Reviewed by: Kenneth R. Morefield, Ph.D.
|Featuring:||Ben Kingsley, Barney Clark, Jamie Foreman, Frank Finlay, Harry Eden|
|Producer:||Alain Sarde, Robert Benmussa, Roman Polanski|
Plot: One of the literature’s most famous orphans, Oliver (Barney Clark) flees a workhouse to London where he falls into a gang of pickpockets led by the Artful Dodger (Harry Eden) and looked over by Fagin (Ben Kingsley).
Having watched David Lean’s 1948 version in the last year, I confess my first thought upon seeing a trailer for Roman Polanski’s 2005 entry was, “Does the world really need another adaptation of Oliver Twist?”
After screening Polanski’s version, my answer was “probably not.”
The film is competently acted and perfunctorily faithful to the plot (if not the spirit) of Dickens’s novel. Why, then, does watching it seem like such a chore?
The art design is reminiscent of Douglas McGrath’s 2002 depiction of Nicholas Nickleby, but while the bright colors and costumes worked in that film, they seem out of place in “Oliver Twist”, a story about people who have already fallen into the financial and spiritual abysses upon which the Nickleby’s are teetering. The black and white cinematography of Lean’s version captures more readily just how dark Dickens can be.
It is odd that of all Dickens’s novels, Oliver Twist should have the most celebrated and varied theatrical life. Perhaps the story of an orphan eventually escaping poverty resonates with modern beliefs in upward mobility. Narratively, however, Oliver Twist presents several problems.
The central character is more reactant than agent; his changes in fortune are wrought more by what others do to him than by what he does for himself. It’s not an accident that the juiciest roles in Dickens’s story are those of the ancillary characters who are all more complex and interesting than the protagonist: Fagin, Sykes, even the Artful Dodger. Of course, Oliver is a child, so some may argue that his passivity is perfectly credible, and that’s the point. Dickens was an inescapably political writer, never far from using his story as social commentary. “Twist”, even more than most Dickens, is foremost a vehicle to draw attention to the corrupt and flawed social institutions (orphanages, courts, even the church) that fail to address the basic human needs of its least prosperous members.
Some Christian viewers who are adverse to representations of violence and sexuality may appreciate and even trumpet the film’s PG-13 treatment of admittedly dark and violent material.

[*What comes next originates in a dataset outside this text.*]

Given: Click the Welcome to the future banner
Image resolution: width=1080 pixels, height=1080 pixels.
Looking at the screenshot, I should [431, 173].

For me, however, the film borders on prettifying material that Dickens intentded to be difficult and disturbing to look at. The camera cuts away from a key murder, showing only a pool of blood under a door. The prostitutes, while not as glossy as Heather Graham in “From Hell” lack any obvious physical signs of the poverty and abuse under which they labor.

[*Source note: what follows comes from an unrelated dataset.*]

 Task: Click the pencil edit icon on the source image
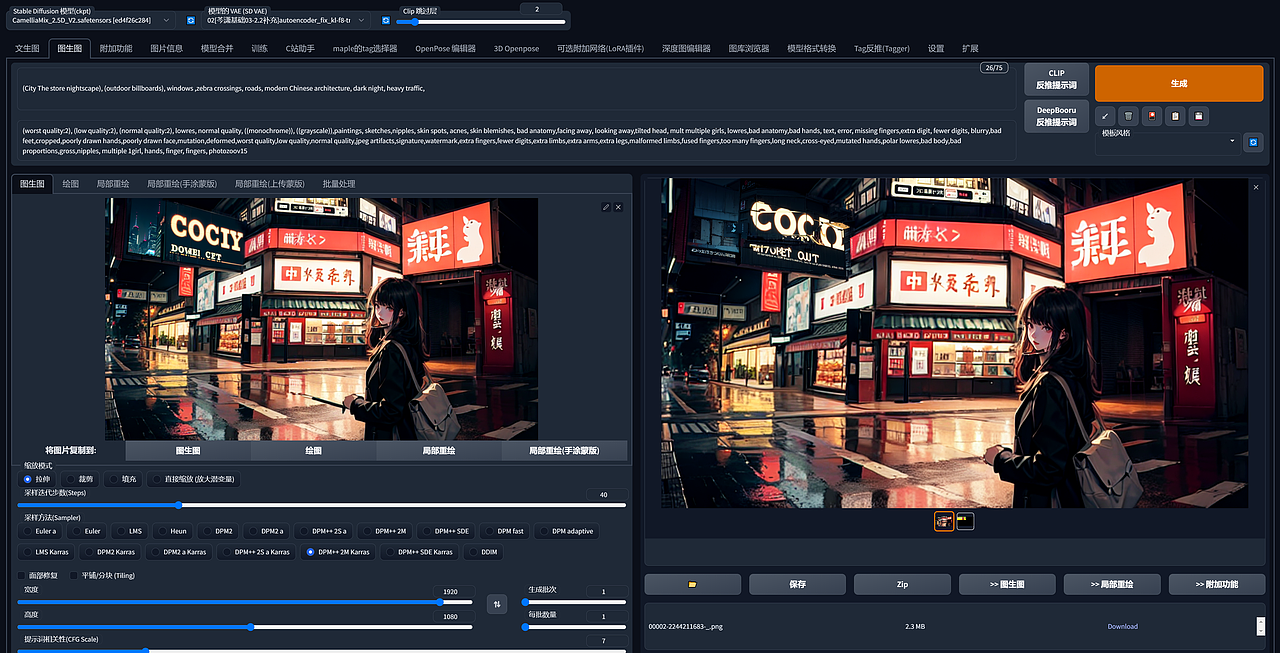(606, 207)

The most compelling part of the film is actually the end credits, where the stylized sets give way to bleak, historical drawings of the prisons and gallows so instrumental in the plot. These pictures teem with the raw power and emotion that the film itself lacks. It is undoubtedly a hard sell to convince Christian viewers that a film ought to be more explicit, but here the film’s modest tone is antithetical to its subject matter. Oliver Twist may be the most romanticized of Dickens’s depictions of harsh, Victorian social realities, but Dickens was hardly one to encourage readers to hide or turn away when confronted with unpleasant or distateful realities.

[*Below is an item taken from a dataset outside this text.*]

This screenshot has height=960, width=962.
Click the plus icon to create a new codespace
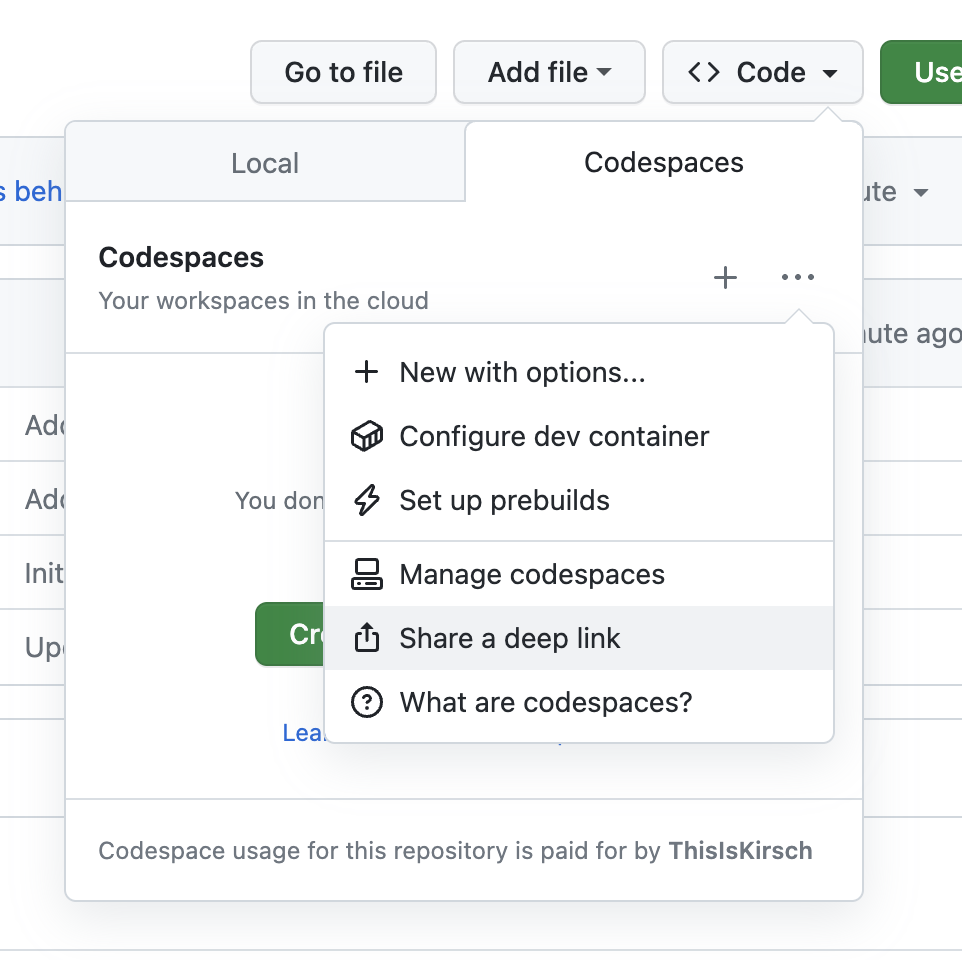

It is difficult to watch any Polanski film without reading it through the lens of his own brushes with the American judicial system. That fact, in conjunction with the film’s streamlining of the novel’s plot, make the final meeting in prison between Fagin and Oliver an awkward misfire. In the novel, Oliver’s reason for visiting Fagin is to try to get him to divulge the location of papers proving his parentage. With the absence of that subplot in the film, Oliver’s only stated reason for wanting to visit Fagin is to pray for his soul because he “was kind to me.” Dickens does have Oliver cry out to God to have mercy on this “wretched man,” but only after Fagin reveals the location of the papers that secure Oliver’s future. In Polanski’s version, Oliver comes off as a little too angelic, possessing a Christian sensibility that the audience has not seen from him anywhere else in the film.
“Oliver Twist” may be a hit with high school students who find Dickens’s prose too lengthy and sentimental and Lean’s version too dark and inaccessible. Kingsley is terrific, but when is he not? The adolescent actors avoid mugging for the camera, and Leanne Rowe’s Nancy is a poignant depiction of a woman whose youthful innocence has been destroyed but not forgotten. Still, despite the growling of Sykes and the incessant barking of his “vicious” dog, the film lacks the menacing tone of the best of its predecessors. Perhaps it is because we’ve seen the story before and know the ending, but we never quite feel as though Oliver, be he starving, thieving, or kidnapped, is ever in any real danger of not ending up fine in the end.